Doorstroom naar onderwijssoort
onderwijssoort | 2011 | 2012 | 2013 | 2014 | 2015 |
---|---|---|---|---|---|
po | 0,51% | 0,45% | 0,23% | 0,05% | 0,04% |
pro | 6,46% | 5,68% | 5,43% | 4,97% | 5,09% |
brug vo | 5,98% | 5,21% | 4,84% | 0,00% | 0,00% |
vmbo b | 2,65% | 3,17% | 3,35% | 3,30% | 0,00% |
vmbo k | 2,15% | 3,37% | 2,72% | 2,82% | 0,00% |
vmbo gt | 4,01% | 3,27% | 4,90% | 3,40% | 0,00% |
havo | 4,76% | 3,58% | 4,30% | 4,20% | 3,92% |
vwo | 1,49% | 0,93% | 0,75% | 1,06% | 1,31% |
mbo1 | 21,69% | 22,74% | 20,88% | 21,60% | 21,27% |
mbo2 | 28,33% | 26,68% | 28,17% | 25,43% | 25,17% |
mbo3 | 6,87% | 7,47% | 7,49% | 6,10% | 9,14% |
mbo4 | 10,60% | 14,56% | 13,85% | 16,35% | 15,24% |
hbo | 2,03% | 2,85% | 3,12% | 4,06% | 4,47% |
De meeste vso-leerlingen die doorstromen naar ander onderwijs, gaan naar het mbo. Jaarlijks gaan bijna duizend leerlingen vanuit het vso naar een mbo-opleiding op niveau 1 (entreeopleiding) en ruim duizend naar een mbo-opleiding op niveau 2. De laatste jaren is een toename zichtbaar van de doorstroom vanuit vso naar mbo niveau 4. In totaal gingen in 2015 ruim 3.000 vso-leerlingen naar het mbo. De gerelateerde grafieken tonen per niveau naar welke sector en leerweg deze vso-leerlingen doorstromen. Er is ook een aantal vso-leerlingen, dat na de overstap naar het mbo, na een aantal jaar weer terugstroomt naar het vso. Het gaat hier om 5% van de doorstromers naar mbo.
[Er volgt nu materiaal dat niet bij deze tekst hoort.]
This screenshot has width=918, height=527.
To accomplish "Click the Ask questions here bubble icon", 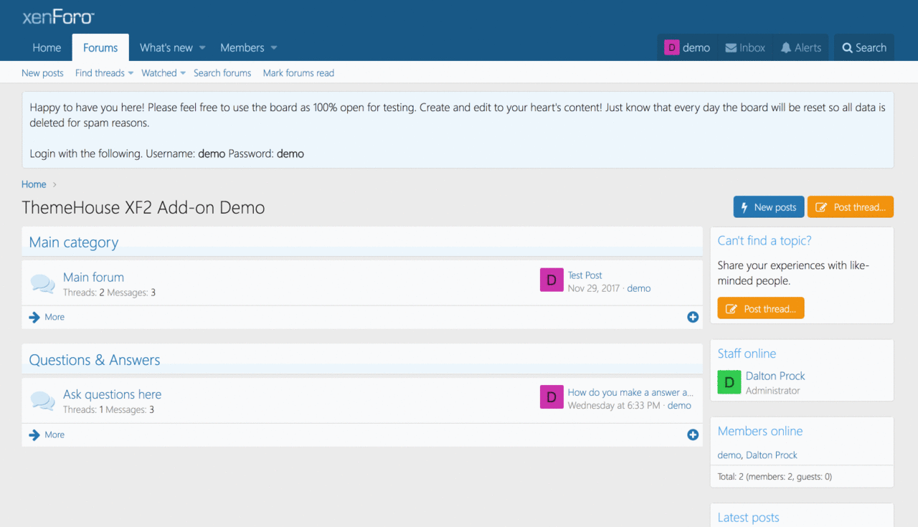I will [x=43, y=401].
soort mbo-opleiding | economie | techniek | zorg en welzijn | landbouw | combinatie | onbekend |
---|---|---|---|---|---|---|
mbo 1 (31%) | 15,00% | 11,30% | 15,00% | 4,10% | 43,80% | 10,90% |
mbo 2 (37%) | 48,20% | 28,30% | 16,10% | 6,70% | 0,70% | 0,00% |
mbo 3 (9%) | 50,40% | 16,50% | 16,50% | 16,50% | 0,00% | 0,00% |
mbo 4 (24%) | 38,20% | 32,10% | 17,60% | 7,50% | 4,60% | 0,00% |
Totaal | 35,70% | 22,90% | 16,10% | 7,00% | 15,00% | 3,40% |
Van de vso-leerlingen die doorstromen naar het mbo, vervolgt 31% een opleiding op mbo1-niveau (entreeopleiding), 37% gaat naar mbo 2, 9% naar mbo 3 en 24% naar mbo 4 in 2015. De meeste voormalige vso-leerlingen volgen mbo-opleidingen in de economische sector en in iets mindere mate in de technische sector. De sectoren zorg en welzijn, landbouw en combinatie zijn minder populair onder voormalige vso-leerlingen. Uitzondering vormt de groep voormalige vso-leerlingen die een entreeopleiding (mbo 1) starten: daarin is de sector ‘combinatie’ juist het meest populair. Het betreft hier voornamelijk de opleiding ‘arbeidsmarktgekwalificeerd assistent’ (AKA).
Hoe de doorstroom is verdeeld bij leerlingen uit het pro is te vinden in de thema analyse over studiesucces van pro-leerlingen.
soort mbo-opleiding | BOL | BBL |
---|---|---|
mbo 1 (31%) | 0,861 | 0,129 |
mbo 2 (37%) | 0,793 | 0,205 |
mbo 3 (9%) | 0,915 | 0,085 |
mbo 4 (24%) | 0,991 | 0,007 |
Het grootste deel van de leerlingen die vanuit het vso doorstromen naar het mbo gaat een bol-opleiding (beroeps opleidende leerweg) volgen (87%). Zeker op de hogere mbo-niveaus is dit het geval. Op mbo niveau 2 is het percentage leerlingen dat na het vso een bbl-opleiding (beroeps begeleidende leerweg) volgt het hoogst, namelijk 21%. Dit is lager dan bij de totale instroom in mbo 2, daarvan gaat 33% een bbl-opleiding doen. Bbl legt de nadruk op praktijkervaring, dit omvat minimaal 60% van de totale studieduur. Bol benadrukt de combinatie van school en stage.